## Problem statement
Skip all pictures. Set down only the lines starting at the line containing "640x459 pixels." and running to the end of the listing.

Provided data: Begin

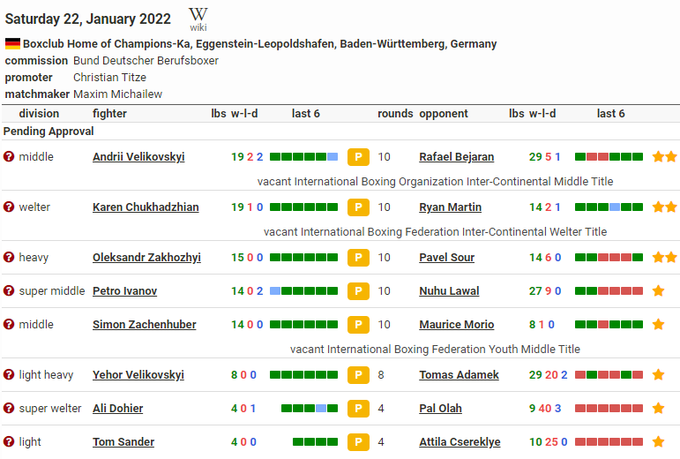Open the Wikipedia wiki icon link
680x459 pixels.
199,18
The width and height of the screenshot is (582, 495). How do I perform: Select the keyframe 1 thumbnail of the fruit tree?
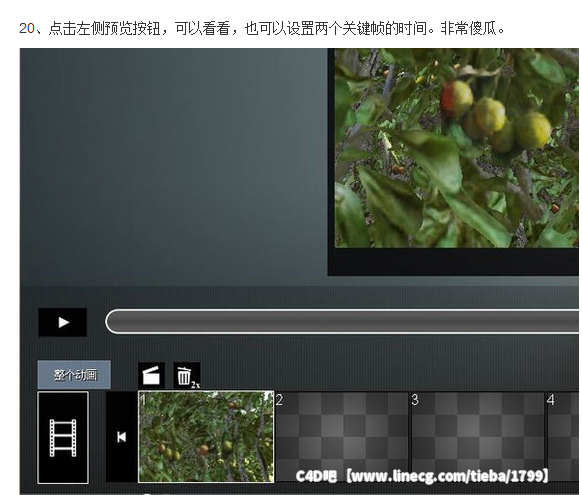point(206,437)
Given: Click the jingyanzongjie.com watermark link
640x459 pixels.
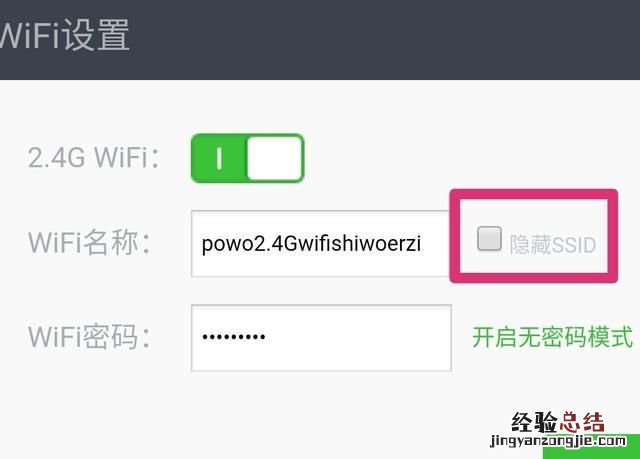Looking at the screenshot, I should pos(558,441).
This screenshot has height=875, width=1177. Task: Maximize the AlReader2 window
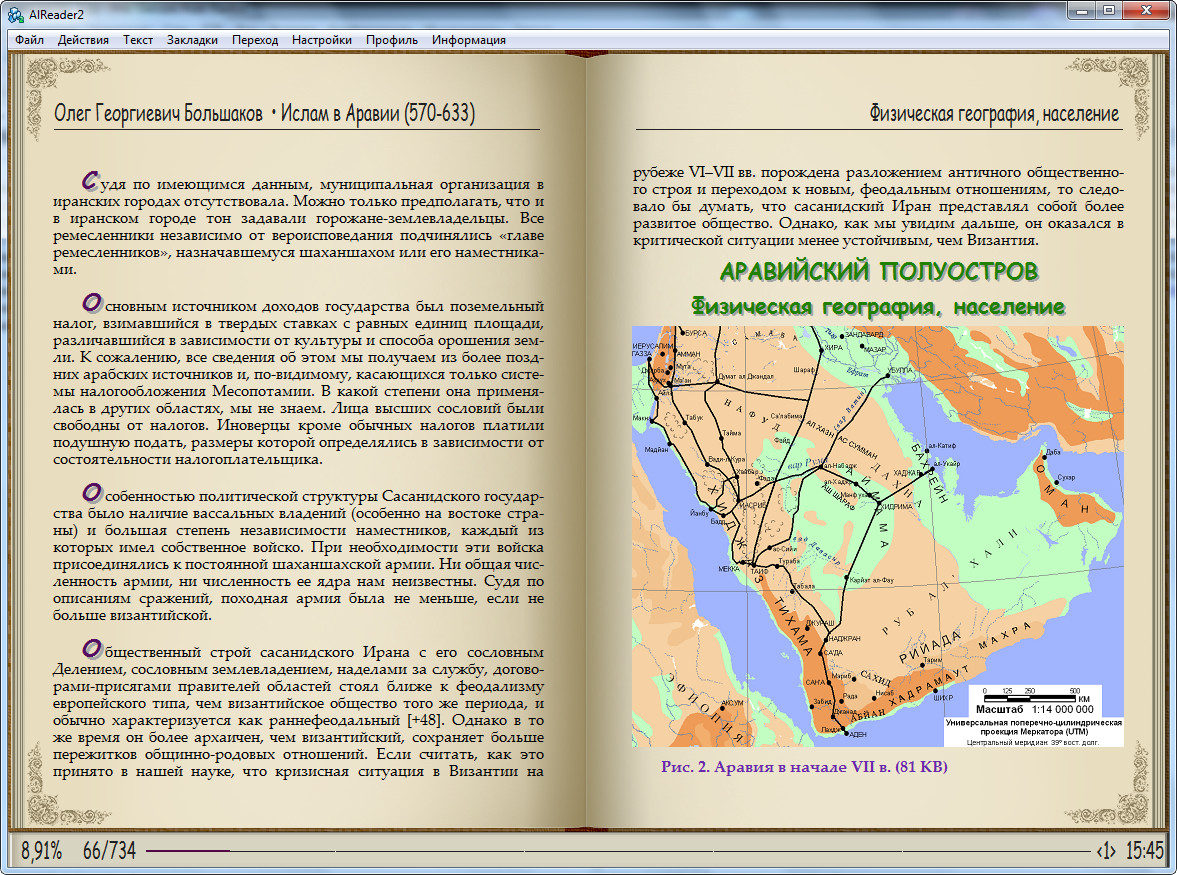(x=1109, y=10)
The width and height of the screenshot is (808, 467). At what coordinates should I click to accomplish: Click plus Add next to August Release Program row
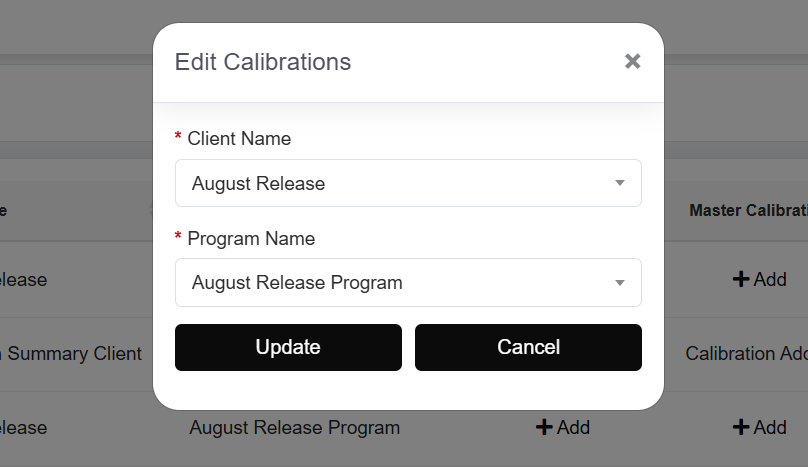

Provided data: End

## Finished task
640x459 pixels.
Looking at the screenshot, I should pos(558,441).
This screenshot has height=875, width=1177. Task: Maximize the AlReader2 window
(x=1109, y=10)
The width and height of the screenshot is (808, 467). At what coordinates should I click to accomplish: Click plus Add next to August Release Program row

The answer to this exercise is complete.